Mainly concerned about punctuation and formatting in this one. John Lydon 15:06, January 28, 2011 (UTC)

I'll give it a prodder, then. And I'll be sure to stab your punctuation to death, of course. You know how I am about punctuation... *grins slowly* 1234 ~ 16px-Pointy.png 02:41, 11 February 2011
Concept: 6 Ah, news... such a wonderful area of writing... I suck at it, myself. So take this entire review with a grain of salt; I don't necessarily have the slightest inkling as to what I'm talking about. On the other hand, I might anyhow, so... er... yeah.

Anyhow, I do like where you go with this - could get into it a little faster, but I'll go into that later, but what you have here is a nice twist that was not what I was expecting from the source - usually it just seems to be feminists overreacting about these things, but here you have the whole espionage thing as well. You could well play with that more, mind. Instead of saying it's like a James Bond movie, you could make parallels to the films, perhaps? Little details that someone familiar with them would recognise, thus mocking the situation even further... although if you did already, I plead not being familiar with them, myself. Yeah.

Humour: 7 Mmm, overall funny piece, decent jokes woven in throughout, though the confusion with the beginning hinders them a mite, but again, I'll get into that later. Don't really have anything to add, though, except that your link jokes seem rather flat, compared to the rest of it. After making connections to political thingies, why are you sufficing with just namecalling? Instead of linking 'female activists' to 'bitch', for instance, perhaps there could be something more thoroughly mocking, perhaps some particularly idiotic incident in history to which you could refer? And if environmentalists are hippies, then what are the hippies?
Prose and formatting: 4 Overall formatting, appearance - decent, follows the UnNews style guide for the most part so far as I can tell, although I don't actually remember what the style guide says, so maybe not... but whatever. It looks like news, has the usual bits, so good.

The problem is, the way it starts out is not so good, interpreting the news before it gets into what actually happened. 'In a turn of events' is actually not that good of a way to start news in general, too - turn of events from what, exactly?
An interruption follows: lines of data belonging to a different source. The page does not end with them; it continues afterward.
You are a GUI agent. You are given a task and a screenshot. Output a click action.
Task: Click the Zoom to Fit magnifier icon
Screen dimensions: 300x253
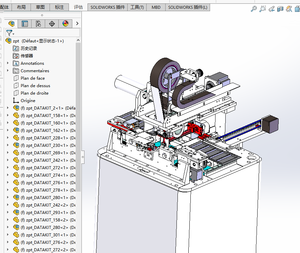254,9
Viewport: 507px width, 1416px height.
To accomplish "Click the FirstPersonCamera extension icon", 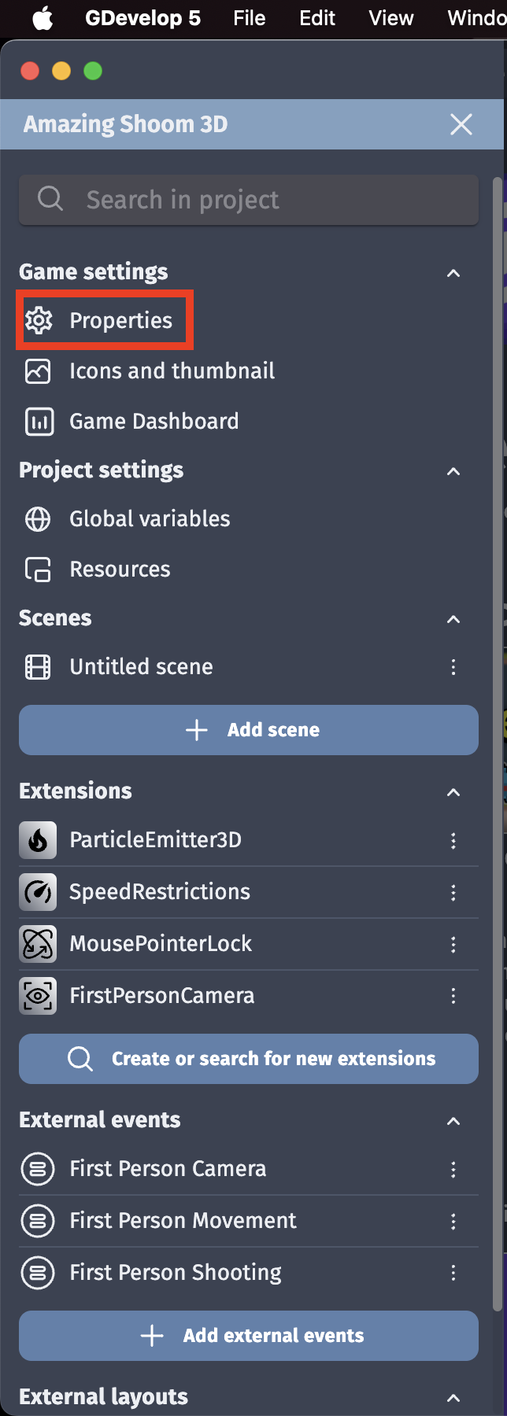I will [x=37, y=995].
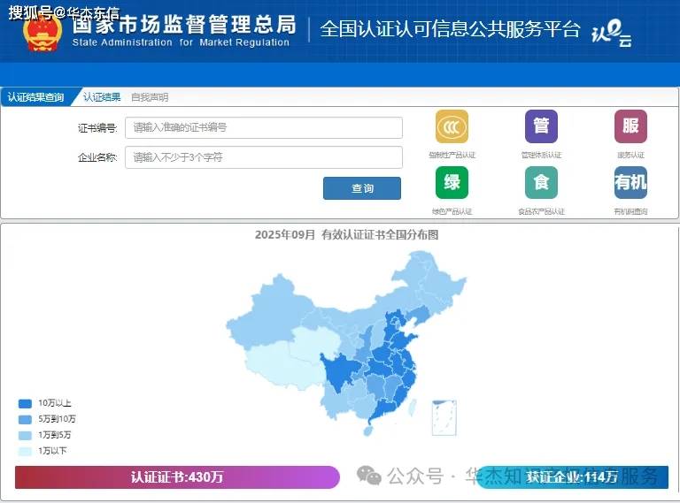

What's going on? What happened? Now it's something from James Bond? Leave that to the reader to sort out, or at least make the connection more subtly - your job as a reporter is to report the news, horribly twisting it in the process, of course, but reporting nonetheless, not interpreting. The interpretation lies with the reader, which you can and will of course control by just how you present it, what you mention, what you leave out, what is said in proximity with what else - thus the joke comes out. Unless you are actually attempting to parody bad newsoid things, as a general rule, don't interperet it directly, because that's not what news normally does. Leave the frame intact.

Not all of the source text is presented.